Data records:
-- Opening Marker --

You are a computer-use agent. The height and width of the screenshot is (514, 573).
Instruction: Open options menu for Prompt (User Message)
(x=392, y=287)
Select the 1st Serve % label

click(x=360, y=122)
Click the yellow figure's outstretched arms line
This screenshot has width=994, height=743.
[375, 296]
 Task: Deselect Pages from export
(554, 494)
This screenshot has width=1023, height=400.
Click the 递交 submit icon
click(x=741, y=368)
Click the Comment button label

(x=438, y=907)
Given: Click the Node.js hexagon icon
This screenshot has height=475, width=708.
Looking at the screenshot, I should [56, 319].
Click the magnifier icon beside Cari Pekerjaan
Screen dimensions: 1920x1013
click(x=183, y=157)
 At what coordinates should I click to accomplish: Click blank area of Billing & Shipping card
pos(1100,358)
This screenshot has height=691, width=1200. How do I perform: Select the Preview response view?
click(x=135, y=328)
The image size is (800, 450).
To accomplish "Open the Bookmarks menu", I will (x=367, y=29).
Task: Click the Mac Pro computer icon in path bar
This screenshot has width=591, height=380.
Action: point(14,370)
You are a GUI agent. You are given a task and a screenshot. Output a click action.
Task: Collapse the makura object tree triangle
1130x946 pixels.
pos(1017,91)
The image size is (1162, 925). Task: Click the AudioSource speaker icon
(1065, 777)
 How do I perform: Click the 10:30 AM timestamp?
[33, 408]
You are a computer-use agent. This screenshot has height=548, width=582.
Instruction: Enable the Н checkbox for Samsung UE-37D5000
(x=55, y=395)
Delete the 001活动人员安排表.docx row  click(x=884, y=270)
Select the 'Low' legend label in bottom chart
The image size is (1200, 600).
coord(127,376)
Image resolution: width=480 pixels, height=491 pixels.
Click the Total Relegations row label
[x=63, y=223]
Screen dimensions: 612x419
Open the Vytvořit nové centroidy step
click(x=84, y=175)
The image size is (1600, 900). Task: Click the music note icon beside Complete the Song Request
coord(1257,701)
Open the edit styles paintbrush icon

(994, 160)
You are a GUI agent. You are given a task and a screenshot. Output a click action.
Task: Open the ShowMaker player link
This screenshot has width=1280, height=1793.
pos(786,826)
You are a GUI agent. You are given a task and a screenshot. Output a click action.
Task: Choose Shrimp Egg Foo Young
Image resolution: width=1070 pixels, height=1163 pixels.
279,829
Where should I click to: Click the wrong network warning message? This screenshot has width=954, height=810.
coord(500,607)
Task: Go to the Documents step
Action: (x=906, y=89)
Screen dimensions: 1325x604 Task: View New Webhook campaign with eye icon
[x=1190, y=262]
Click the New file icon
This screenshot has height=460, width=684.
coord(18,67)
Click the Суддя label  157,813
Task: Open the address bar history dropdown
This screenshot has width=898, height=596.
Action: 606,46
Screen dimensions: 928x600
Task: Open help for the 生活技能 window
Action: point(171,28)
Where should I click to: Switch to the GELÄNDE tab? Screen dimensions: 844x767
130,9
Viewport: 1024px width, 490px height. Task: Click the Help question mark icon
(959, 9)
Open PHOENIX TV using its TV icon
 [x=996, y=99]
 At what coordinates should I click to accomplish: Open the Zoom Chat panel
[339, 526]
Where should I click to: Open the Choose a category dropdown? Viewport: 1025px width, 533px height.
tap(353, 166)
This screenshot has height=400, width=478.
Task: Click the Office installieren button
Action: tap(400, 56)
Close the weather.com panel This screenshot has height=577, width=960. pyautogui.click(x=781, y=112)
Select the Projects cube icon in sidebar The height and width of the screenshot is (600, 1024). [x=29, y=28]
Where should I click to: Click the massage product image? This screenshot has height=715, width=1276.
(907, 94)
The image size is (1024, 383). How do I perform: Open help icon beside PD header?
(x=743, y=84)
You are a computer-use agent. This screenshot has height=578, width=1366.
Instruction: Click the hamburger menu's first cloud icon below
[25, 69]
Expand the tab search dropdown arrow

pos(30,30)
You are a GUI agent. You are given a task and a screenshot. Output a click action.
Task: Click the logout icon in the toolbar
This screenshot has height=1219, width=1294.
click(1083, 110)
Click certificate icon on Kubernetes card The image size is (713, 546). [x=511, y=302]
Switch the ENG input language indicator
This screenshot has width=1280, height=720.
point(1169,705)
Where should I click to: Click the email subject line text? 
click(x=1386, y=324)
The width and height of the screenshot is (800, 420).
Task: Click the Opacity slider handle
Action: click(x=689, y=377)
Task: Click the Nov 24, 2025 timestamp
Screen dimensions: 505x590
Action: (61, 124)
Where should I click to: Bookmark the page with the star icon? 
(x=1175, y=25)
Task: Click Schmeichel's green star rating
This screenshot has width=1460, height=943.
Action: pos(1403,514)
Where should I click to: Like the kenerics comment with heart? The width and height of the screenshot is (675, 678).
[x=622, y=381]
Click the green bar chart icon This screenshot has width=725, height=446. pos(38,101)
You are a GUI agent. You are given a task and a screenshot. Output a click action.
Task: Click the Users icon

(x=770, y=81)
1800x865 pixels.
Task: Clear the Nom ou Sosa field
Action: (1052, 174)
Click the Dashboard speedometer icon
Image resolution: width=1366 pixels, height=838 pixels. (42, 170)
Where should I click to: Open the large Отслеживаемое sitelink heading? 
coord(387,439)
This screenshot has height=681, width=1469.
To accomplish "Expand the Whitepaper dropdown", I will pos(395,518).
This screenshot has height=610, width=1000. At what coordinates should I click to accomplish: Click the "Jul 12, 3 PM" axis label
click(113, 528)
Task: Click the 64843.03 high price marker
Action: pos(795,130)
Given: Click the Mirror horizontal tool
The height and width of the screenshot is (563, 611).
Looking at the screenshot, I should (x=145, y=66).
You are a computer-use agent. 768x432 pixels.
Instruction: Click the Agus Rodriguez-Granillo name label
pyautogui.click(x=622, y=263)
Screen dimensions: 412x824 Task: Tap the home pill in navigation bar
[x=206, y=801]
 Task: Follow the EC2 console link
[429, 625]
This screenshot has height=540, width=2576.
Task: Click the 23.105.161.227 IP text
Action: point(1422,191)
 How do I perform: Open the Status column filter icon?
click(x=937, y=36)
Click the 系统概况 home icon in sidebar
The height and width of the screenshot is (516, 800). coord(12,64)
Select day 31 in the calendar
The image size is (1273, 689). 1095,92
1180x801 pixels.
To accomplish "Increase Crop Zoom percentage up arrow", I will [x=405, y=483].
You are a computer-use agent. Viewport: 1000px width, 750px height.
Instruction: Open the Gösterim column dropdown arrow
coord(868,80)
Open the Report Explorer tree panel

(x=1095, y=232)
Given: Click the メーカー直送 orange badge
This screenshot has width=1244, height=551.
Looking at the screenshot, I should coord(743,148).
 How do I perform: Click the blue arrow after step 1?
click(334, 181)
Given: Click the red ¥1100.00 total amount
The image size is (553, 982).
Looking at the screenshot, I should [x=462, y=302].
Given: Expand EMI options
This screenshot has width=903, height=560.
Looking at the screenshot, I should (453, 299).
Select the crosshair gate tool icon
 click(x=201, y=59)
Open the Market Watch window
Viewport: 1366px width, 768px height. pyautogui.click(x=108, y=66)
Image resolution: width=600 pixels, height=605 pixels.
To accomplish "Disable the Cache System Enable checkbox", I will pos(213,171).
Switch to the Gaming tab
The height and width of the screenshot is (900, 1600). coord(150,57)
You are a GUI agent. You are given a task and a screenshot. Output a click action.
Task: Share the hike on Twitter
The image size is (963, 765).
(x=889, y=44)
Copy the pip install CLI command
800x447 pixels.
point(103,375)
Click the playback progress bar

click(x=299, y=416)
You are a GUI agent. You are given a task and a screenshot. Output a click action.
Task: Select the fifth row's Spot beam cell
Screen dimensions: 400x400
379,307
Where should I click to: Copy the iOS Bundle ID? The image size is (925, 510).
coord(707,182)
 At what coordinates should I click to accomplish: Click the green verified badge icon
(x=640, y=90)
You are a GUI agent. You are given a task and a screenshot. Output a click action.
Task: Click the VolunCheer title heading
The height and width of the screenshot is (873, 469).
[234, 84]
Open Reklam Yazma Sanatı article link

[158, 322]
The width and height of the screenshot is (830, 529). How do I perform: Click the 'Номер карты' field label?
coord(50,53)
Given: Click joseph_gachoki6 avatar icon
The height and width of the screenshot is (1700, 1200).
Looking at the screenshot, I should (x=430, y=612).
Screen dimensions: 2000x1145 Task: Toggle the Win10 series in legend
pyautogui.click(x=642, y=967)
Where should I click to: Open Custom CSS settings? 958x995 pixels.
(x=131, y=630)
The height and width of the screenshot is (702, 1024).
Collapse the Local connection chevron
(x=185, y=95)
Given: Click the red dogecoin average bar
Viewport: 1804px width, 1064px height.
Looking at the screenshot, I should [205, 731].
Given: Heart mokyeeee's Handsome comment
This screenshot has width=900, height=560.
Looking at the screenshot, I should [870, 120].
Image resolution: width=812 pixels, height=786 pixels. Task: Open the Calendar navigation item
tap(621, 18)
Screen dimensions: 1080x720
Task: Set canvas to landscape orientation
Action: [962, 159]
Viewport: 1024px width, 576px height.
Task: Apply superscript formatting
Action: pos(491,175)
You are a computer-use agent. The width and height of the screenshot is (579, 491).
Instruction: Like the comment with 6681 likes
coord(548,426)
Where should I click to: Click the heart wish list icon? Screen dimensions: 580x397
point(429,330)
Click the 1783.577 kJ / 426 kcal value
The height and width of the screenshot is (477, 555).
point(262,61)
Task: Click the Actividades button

-- Closing Marker --

→ TASK
The lines you need are those with the word "will"; list them from the entries.

→ ANSWER SECTION
To accomplish "Open the Bookmarks menu", I will (x=367, y=29).
To accomplish "Expand the Whitepaper dropdown", I will pos(395,518).
To accomplish "Increase Crop Zoom percentage up arrow", I will [x=405, y=483].
To accomplish "Disable the Cache System Enable checkbox", I will pos(213,171).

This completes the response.